--- Exercise text ---

The Eyes Have It

Dec blog postThis holiday I received an early gift: New vision.

My eye doctor, who writes science fiction, had been urging me to get cataract surgery for three years. I delayed. These eyes are my main tools as a writer, I told him. I don’t mess with them. Just the thought of someone cutting into my eyeballs rushes me right to the worst case scenario – blind and dependent on others to help me organize and create. And I love LOOKING at words. Even in church, knowing the magnificent poetry of faith by heart, I still want to follow the bulletin insert or page 358 of the Book of Common Prayer.

At my eye checkup in September, however, the doctor asked, “Is your lifestyle hampered by your sight?” I told him I couldn’t drive at night anymore because of the glare of headlights. That meant missing the weekly critique group at Books-a-Million, with five of us writers, trading manuscripts, laughing and drinking coffee. He said, “It’s time.”

So I met with an eye surgeon and scheduled two surgeries, a week a part, at a medical center in Goldsboro.  The surgeon would implant new lenses in a 15-minute operation, and I would barely have to be under anesthesia.

--- Dataset extract ---

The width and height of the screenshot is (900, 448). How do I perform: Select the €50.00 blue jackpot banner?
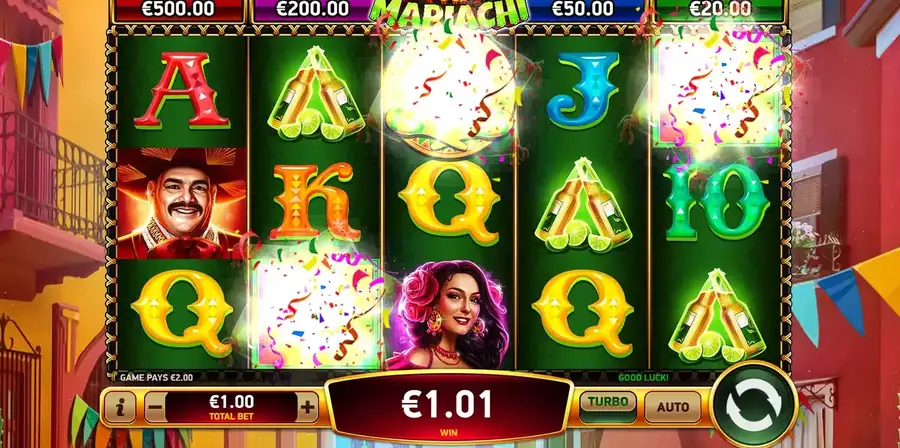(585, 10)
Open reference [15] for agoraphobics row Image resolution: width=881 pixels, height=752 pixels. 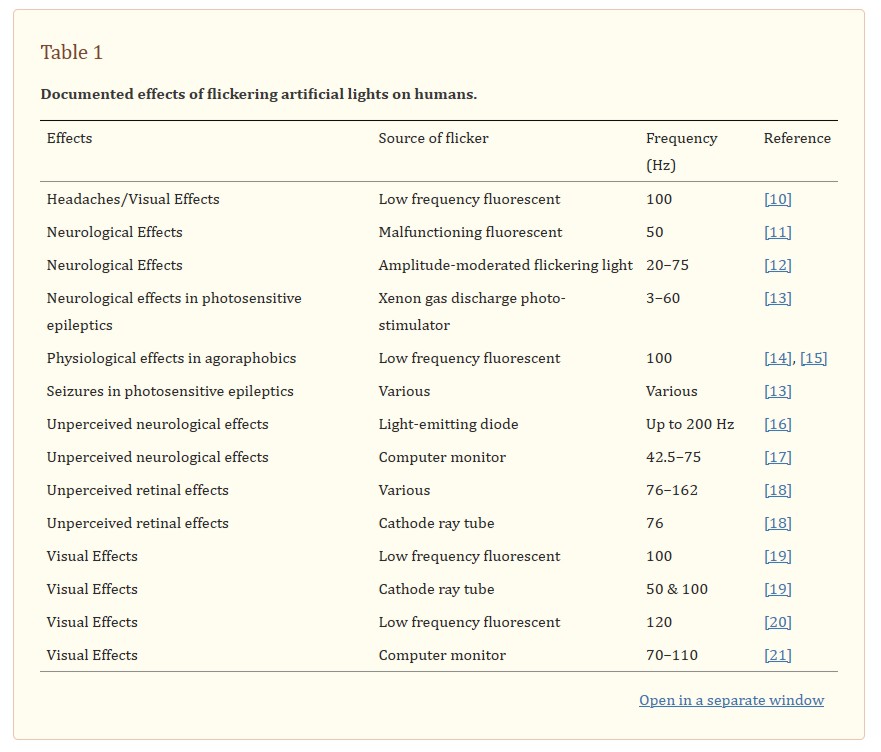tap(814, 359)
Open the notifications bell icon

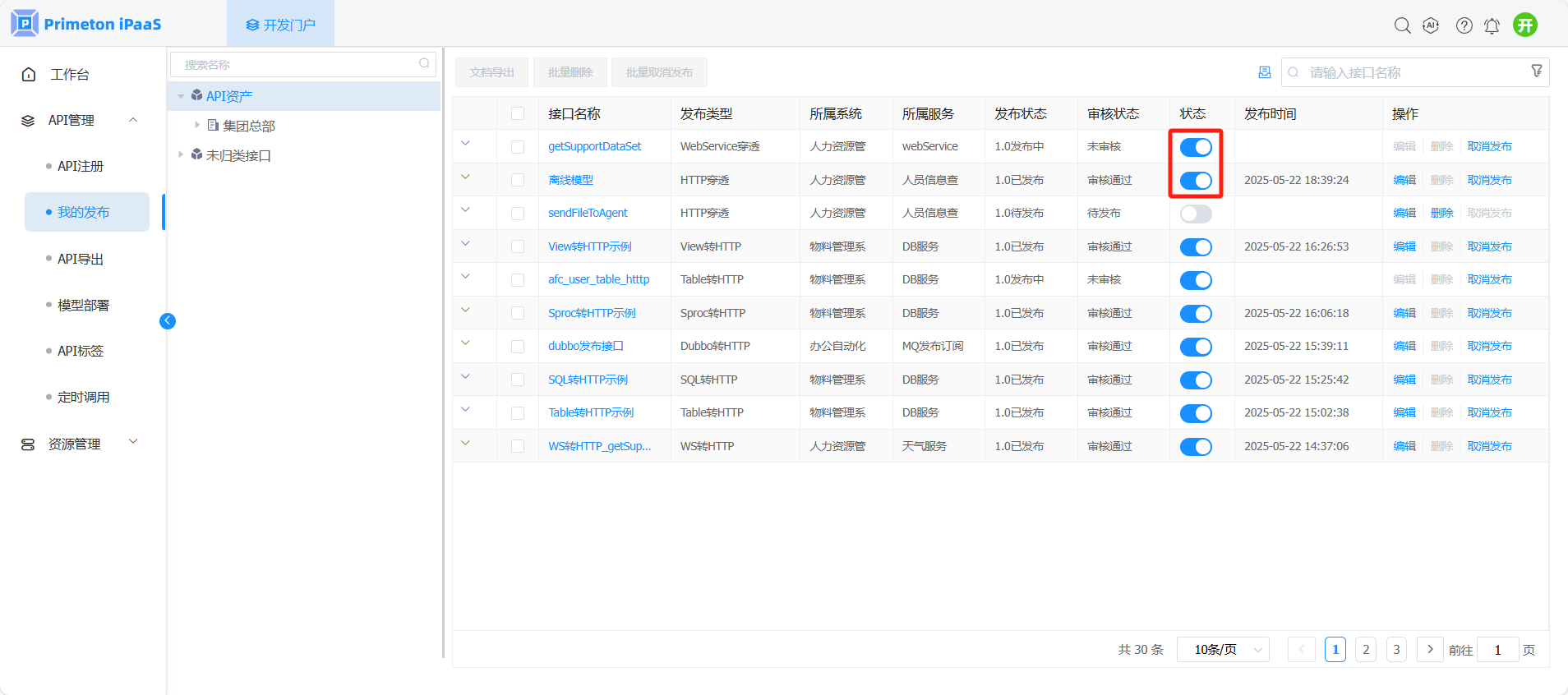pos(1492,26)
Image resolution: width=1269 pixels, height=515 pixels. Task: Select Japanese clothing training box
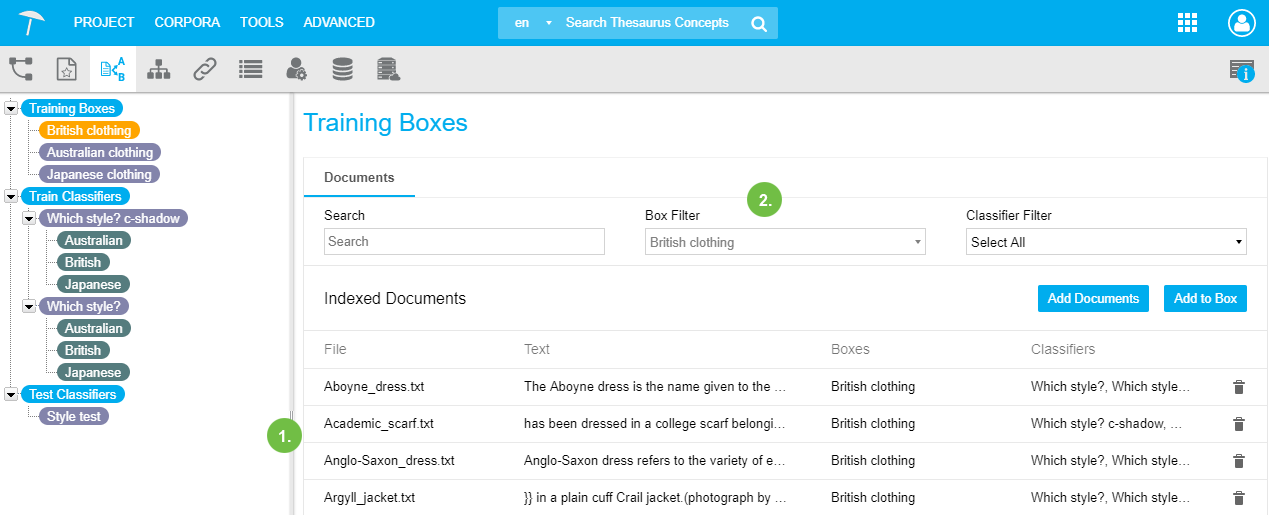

---

About this task :: Please copy the blog post about cataract surgery word for word, starting at "So I met with" and ending at "be under anesthesia.".

Output for this task ::
So I met with an eye surgeon and scheduled two surgeries, a week a part, at a medical center in Goldsboro.  The surgeon would implant new lenses in a 15-minute operation, and I would barely have to be under anesthesia.